Strengths and limitations
There were several limitations to this study, the most important one
being its retrospective, single-center, non-randomized design.
There was also a significant bias due to the “associated procedures”
in the RD-AVR group. In our center, TAVR is indicated in
intermediate-risk patients older than 75 years while RD-AVR is actually
indicated in patients older than 70 years with more comorbidities
needing AVR + CABG. This explains why both subgroups were not similar
before matching. However, our aim was to analyze the impact of each
heart valve prosthesis on outcomes. To this end, we performed a 1:1
propensity-score matched comparison that allowed us to avoid differences
between both groups at the expense of a decrease in the size of the
populations being compared. The variables used for matching were the
subject of lengthy reflection.
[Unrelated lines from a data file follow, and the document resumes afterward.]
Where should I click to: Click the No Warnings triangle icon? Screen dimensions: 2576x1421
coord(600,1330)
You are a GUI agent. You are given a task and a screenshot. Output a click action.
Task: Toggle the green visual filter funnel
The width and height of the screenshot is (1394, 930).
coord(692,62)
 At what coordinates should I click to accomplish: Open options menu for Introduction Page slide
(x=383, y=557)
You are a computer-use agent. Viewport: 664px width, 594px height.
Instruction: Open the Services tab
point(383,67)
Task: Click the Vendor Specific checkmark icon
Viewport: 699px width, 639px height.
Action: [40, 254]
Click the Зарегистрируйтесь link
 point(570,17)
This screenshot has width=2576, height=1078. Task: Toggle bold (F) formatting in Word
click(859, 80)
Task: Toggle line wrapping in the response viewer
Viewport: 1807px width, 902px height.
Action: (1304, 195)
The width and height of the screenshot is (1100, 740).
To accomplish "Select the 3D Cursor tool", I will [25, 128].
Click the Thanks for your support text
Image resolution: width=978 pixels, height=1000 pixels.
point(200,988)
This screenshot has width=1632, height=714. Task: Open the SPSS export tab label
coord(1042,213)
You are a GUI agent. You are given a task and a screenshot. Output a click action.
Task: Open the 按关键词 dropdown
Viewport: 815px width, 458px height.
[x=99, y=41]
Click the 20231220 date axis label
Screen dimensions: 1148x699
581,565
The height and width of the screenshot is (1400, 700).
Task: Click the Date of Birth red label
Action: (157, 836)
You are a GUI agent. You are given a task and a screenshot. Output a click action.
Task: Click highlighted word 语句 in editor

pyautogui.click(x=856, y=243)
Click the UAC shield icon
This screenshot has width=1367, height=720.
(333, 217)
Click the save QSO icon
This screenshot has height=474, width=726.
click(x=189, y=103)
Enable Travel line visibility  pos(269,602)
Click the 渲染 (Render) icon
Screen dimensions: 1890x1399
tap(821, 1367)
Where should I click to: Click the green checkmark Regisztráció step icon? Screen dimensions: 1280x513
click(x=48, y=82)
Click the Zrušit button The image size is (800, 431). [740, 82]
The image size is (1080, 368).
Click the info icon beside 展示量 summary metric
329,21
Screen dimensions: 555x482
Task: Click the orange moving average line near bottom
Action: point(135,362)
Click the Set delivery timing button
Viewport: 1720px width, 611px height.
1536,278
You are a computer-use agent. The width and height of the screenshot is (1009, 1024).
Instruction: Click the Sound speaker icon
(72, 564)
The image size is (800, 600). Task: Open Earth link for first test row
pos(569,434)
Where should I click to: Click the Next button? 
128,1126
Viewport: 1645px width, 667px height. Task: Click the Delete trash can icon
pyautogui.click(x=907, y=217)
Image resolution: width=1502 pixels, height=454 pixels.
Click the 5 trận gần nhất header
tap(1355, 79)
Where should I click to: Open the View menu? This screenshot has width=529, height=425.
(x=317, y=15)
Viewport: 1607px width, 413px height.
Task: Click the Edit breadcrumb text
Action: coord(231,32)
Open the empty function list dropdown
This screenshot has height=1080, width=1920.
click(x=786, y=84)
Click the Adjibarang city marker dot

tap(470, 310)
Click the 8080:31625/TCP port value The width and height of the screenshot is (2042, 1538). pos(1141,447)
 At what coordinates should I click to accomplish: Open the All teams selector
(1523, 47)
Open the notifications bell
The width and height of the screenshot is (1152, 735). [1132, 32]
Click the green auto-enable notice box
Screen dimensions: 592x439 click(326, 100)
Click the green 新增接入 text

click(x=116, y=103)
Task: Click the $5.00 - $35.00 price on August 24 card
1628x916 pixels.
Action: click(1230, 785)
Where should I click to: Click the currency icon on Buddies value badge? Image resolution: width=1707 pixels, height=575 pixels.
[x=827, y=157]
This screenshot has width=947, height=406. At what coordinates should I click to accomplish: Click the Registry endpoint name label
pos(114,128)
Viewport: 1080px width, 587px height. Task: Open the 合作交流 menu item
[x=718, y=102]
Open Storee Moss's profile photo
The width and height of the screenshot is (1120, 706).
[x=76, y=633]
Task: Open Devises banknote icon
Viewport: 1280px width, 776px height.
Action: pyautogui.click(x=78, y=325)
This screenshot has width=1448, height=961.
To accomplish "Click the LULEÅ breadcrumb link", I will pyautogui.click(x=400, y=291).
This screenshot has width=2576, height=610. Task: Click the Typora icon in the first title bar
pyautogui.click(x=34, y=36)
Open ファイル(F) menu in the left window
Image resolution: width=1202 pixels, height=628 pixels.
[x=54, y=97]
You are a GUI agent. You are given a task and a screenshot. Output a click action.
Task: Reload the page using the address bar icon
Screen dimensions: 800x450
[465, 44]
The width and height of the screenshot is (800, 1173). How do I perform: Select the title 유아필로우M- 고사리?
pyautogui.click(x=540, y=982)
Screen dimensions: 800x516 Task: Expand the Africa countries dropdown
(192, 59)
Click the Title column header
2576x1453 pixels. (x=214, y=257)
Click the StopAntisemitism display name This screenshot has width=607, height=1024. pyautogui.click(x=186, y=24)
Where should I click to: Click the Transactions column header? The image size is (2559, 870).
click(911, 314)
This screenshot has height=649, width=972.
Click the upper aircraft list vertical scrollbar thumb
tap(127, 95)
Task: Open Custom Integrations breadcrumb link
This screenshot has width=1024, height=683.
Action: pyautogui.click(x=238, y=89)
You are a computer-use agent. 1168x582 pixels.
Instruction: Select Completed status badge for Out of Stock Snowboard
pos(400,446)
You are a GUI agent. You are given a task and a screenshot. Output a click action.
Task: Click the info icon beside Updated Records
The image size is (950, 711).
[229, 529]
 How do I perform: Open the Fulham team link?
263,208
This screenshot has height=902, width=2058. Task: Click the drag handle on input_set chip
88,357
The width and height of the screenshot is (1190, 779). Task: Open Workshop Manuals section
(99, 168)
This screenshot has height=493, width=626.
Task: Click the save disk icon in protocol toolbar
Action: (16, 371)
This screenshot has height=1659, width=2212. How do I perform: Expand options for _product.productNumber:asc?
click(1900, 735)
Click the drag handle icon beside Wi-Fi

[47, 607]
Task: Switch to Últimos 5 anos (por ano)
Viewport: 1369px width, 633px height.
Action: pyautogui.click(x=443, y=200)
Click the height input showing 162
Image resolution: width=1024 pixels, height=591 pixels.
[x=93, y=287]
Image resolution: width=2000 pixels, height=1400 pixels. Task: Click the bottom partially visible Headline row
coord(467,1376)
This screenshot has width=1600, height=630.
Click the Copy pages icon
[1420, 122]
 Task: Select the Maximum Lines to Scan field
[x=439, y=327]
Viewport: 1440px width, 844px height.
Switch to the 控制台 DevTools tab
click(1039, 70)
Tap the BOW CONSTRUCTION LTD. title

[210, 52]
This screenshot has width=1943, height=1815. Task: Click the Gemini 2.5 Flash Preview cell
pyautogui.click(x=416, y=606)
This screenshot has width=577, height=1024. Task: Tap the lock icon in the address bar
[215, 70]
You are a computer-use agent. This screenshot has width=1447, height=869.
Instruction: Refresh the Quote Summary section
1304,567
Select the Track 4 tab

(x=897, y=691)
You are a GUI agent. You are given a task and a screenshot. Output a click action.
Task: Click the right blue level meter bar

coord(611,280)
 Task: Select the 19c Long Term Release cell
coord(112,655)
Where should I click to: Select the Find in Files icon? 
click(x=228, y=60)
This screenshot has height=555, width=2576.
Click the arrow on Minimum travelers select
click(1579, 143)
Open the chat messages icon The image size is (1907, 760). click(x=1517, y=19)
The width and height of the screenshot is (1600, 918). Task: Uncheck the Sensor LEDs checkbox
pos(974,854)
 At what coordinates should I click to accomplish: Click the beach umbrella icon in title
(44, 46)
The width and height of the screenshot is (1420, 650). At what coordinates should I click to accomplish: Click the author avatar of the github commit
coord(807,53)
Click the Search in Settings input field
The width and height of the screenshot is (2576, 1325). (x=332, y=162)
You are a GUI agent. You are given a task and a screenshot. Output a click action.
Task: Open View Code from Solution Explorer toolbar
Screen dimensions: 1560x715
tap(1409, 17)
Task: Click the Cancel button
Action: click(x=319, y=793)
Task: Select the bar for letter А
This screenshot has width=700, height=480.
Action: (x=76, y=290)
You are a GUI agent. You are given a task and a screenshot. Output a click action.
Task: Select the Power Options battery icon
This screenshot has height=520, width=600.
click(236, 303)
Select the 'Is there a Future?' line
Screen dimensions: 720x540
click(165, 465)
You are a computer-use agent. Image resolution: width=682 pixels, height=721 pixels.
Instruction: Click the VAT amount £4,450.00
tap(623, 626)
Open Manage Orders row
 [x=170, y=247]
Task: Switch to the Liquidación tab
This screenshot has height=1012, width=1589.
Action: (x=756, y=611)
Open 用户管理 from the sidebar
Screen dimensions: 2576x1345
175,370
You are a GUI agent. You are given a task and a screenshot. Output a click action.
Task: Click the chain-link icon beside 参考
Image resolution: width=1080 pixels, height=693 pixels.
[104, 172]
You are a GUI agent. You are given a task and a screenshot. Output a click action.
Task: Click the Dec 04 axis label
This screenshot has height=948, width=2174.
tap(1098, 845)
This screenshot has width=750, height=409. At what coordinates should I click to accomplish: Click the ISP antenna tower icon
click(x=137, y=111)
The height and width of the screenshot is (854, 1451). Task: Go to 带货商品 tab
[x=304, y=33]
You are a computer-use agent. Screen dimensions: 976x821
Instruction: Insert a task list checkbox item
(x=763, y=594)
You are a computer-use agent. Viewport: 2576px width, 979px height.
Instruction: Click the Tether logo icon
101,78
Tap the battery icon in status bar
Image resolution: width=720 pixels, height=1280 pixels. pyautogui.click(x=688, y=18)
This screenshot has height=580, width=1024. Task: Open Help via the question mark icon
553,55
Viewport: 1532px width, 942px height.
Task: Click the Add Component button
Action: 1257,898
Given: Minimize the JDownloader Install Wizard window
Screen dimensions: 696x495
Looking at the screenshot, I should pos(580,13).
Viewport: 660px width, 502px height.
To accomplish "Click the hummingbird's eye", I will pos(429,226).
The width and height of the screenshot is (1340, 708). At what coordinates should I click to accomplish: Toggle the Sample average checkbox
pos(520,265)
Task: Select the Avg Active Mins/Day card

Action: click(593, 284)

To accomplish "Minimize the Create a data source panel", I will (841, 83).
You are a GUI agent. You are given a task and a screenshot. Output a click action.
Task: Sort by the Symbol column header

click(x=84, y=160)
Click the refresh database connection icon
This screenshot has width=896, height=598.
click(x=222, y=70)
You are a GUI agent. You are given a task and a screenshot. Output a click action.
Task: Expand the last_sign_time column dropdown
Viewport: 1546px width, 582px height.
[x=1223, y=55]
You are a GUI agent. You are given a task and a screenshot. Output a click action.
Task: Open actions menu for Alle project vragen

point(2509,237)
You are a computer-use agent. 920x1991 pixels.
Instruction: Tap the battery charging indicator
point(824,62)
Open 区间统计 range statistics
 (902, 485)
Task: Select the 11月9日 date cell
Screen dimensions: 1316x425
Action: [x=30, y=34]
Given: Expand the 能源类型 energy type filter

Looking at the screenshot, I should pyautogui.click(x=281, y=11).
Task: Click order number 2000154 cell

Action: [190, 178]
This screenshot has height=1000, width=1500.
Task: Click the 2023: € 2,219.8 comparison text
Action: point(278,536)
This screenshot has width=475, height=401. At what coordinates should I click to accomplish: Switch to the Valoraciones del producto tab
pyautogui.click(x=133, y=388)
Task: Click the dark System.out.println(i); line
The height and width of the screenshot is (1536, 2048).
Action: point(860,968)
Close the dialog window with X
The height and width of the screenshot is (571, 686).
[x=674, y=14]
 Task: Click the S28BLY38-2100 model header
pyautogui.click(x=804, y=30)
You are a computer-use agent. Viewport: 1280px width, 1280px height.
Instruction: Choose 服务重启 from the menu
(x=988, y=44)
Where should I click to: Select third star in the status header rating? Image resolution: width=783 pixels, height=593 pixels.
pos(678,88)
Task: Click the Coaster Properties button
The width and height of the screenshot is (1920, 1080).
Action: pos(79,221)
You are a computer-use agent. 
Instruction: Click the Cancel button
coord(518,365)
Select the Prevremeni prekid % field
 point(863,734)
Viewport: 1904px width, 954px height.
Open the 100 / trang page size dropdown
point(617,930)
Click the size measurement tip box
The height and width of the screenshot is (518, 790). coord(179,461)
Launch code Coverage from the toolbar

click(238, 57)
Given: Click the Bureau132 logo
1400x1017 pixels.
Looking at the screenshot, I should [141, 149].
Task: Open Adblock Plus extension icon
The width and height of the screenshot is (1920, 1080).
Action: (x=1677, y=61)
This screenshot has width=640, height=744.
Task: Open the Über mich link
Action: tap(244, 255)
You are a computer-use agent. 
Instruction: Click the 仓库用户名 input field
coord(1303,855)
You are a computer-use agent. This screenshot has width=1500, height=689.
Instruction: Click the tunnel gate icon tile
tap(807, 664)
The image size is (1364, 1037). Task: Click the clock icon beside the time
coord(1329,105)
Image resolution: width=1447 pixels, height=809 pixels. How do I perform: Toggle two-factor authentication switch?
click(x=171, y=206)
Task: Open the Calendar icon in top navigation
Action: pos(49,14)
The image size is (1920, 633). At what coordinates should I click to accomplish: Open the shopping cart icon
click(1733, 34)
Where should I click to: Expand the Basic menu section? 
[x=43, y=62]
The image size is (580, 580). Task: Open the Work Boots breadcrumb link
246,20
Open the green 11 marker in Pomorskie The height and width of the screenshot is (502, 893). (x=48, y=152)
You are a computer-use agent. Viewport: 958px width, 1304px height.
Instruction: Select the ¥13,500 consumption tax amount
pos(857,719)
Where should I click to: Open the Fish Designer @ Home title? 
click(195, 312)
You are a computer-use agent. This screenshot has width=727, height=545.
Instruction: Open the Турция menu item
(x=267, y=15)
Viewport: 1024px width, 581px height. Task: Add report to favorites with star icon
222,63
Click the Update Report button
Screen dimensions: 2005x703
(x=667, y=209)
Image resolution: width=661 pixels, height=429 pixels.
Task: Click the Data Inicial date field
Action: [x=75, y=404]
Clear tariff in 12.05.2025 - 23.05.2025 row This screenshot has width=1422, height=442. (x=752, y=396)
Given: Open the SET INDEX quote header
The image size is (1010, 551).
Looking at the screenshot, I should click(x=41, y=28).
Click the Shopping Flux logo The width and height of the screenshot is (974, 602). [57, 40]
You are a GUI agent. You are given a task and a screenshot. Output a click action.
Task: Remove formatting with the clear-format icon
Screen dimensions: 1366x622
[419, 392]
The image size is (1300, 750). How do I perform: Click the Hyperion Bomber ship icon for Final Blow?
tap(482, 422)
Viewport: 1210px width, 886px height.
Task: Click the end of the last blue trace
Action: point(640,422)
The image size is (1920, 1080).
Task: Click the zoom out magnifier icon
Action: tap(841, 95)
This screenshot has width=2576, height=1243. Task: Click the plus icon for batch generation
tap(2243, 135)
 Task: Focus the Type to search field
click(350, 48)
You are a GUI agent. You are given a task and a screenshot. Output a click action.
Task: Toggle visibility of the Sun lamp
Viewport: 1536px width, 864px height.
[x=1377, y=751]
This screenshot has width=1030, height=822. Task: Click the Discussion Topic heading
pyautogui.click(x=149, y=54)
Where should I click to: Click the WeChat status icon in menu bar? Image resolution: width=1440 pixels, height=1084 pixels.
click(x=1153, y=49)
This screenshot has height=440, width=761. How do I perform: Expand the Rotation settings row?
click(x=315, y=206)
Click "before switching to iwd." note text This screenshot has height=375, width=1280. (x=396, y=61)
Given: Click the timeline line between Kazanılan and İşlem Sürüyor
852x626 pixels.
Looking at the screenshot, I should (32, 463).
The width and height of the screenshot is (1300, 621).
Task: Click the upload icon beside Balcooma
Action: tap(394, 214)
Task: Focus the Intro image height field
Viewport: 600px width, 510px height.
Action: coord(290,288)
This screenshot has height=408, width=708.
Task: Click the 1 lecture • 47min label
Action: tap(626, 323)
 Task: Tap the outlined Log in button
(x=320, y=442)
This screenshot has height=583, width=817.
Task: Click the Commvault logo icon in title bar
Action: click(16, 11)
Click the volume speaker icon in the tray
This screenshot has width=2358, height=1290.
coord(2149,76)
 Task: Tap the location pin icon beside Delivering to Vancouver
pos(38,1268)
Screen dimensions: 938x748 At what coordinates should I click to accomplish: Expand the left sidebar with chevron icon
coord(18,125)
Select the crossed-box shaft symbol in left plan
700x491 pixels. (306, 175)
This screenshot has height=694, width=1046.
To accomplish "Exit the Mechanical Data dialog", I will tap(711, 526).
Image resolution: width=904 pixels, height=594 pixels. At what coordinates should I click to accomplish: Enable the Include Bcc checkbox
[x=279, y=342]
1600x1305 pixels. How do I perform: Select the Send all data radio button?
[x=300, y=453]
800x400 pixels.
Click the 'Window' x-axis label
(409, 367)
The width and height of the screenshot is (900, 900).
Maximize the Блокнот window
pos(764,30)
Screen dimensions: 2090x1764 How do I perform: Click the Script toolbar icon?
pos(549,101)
Euroscore 2 cannot be used in the
propensity score analysis since it includes several variables already
used in the model.
We cannot exclude that subclinical leaflet thrombosis(SLT) could have
promoted CHF in the TAVR group since CT scans were not routinely
performed to confirm the diagnosis [29]. However, all TTE were
performed by experienced cardiologists and CT scans were performed if
there was any doubt of SLT on TTE.
Finally, our current results reflect only two-year outcomes and do not
address the problem of long-term structural valve deterioration (SVD).
An extended FU with a larger number of patients would highlight the
occurrence and the impact of SVD on a long-term prognosis.